• Text to read:

After you hear about the USDX, the first thing you probably wonder is how you can start using it for your trading strategy. The most traded pairs include the U.S. Dollar, and this is what you need to think about when you are looking for when you start to look at the USDX.
Several pairs include the U.S. Dollar including:
- EURUSD
- GBPUSD
- USDCHF
- USDJPY
- USDCAD
Many other currency pairs include the U.S. dollar in them. If you are trading with any of those currency pairs, then you need to look at the USDX.
When you have a less than clear outlook on the US Dollar, the USDX can be a great way for you to clarify some of the ideas about where it might be headed.
The USDX contains more than 50% of the Euro, so it is inversely correlated to the EUR/USD. Check out an overlay of the USDX (in blue) compared to the chart of the EURUSD (In yellow):
It is just like a mirror of each other. When one goes up, the other goes down, and vice-versa.
The correlation between the USDX and EURUSD is so strong that there are people who monitor the markets who will use USDX as an inverse indicator of the EUR/USD pair.

• Tasks for this exercise:
**A)** From the passage on the USDX, set down the stretch from "When you have" through "might be headed." word for word.
**B)** Answer these questions using the passage on the USDX:
(i) What share of the USDX does the Euro make up?
(ii) In the overlay chart, what color shows the EURUSD?
(iii) Some market watchers use the USDX as what kind of indicator for the EUR/USD pair?
**C)** Extend the passage on the USDX, picking up after its last sentence.

• Dataset extract:
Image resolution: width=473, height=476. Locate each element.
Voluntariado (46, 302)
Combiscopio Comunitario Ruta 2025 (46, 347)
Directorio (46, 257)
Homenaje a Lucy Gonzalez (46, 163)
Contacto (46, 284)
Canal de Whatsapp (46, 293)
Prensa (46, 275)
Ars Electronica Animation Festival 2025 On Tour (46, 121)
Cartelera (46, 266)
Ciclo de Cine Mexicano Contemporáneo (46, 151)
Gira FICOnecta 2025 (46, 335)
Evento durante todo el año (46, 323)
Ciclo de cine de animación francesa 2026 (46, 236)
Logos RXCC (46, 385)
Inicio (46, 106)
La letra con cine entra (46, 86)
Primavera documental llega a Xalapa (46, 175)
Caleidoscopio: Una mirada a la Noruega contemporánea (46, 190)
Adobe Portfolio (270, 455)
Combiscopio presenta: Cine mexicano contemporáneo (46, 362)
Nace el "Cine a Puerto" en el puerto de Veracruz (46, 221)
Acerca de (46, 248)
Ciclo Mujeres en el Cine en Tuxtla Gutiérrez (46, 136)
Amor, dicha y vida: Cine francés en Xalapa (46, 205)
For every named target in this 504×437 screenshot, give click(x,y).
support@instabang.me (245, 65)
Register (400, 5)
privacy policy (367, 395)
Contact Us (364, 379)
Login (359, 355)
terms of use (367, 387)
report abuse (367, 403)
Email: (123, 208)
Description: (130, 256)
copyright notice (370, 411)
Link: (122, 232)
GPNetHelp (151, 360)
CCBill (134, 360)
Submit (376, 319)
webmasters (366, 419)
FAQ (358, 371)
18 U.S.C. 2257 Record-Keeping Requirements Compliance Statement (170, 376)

• Answer list:
**A)**
When you have a less than clear outlook on the US Dollar, the USDX can be a great way for you to clarify some of the ideas about where it might be headed.

**B)**
(i) More than 50%
(ii) Yellow
(iii) An inverse indicator

**C)**
Interestingly, both Forex traders and traders of the USDX index play off of each other. This means that both sets of traders will pay attention to the market of the other to see where they might need to take their market. If the USDX is getting stronger, then Forex traders may take that as a sign to dump their EUR/USD.
In total, the USDX is a great indicator of the strength of the US Dollar in general.
Keep this in mind if you happen to trade a pair like USDCHF. This is a pair with the dollar as the leader, and it is important to remember that when thinking about how it might correlate with the USDX. In this case, as the USDX gets stronger, so does USDCHF.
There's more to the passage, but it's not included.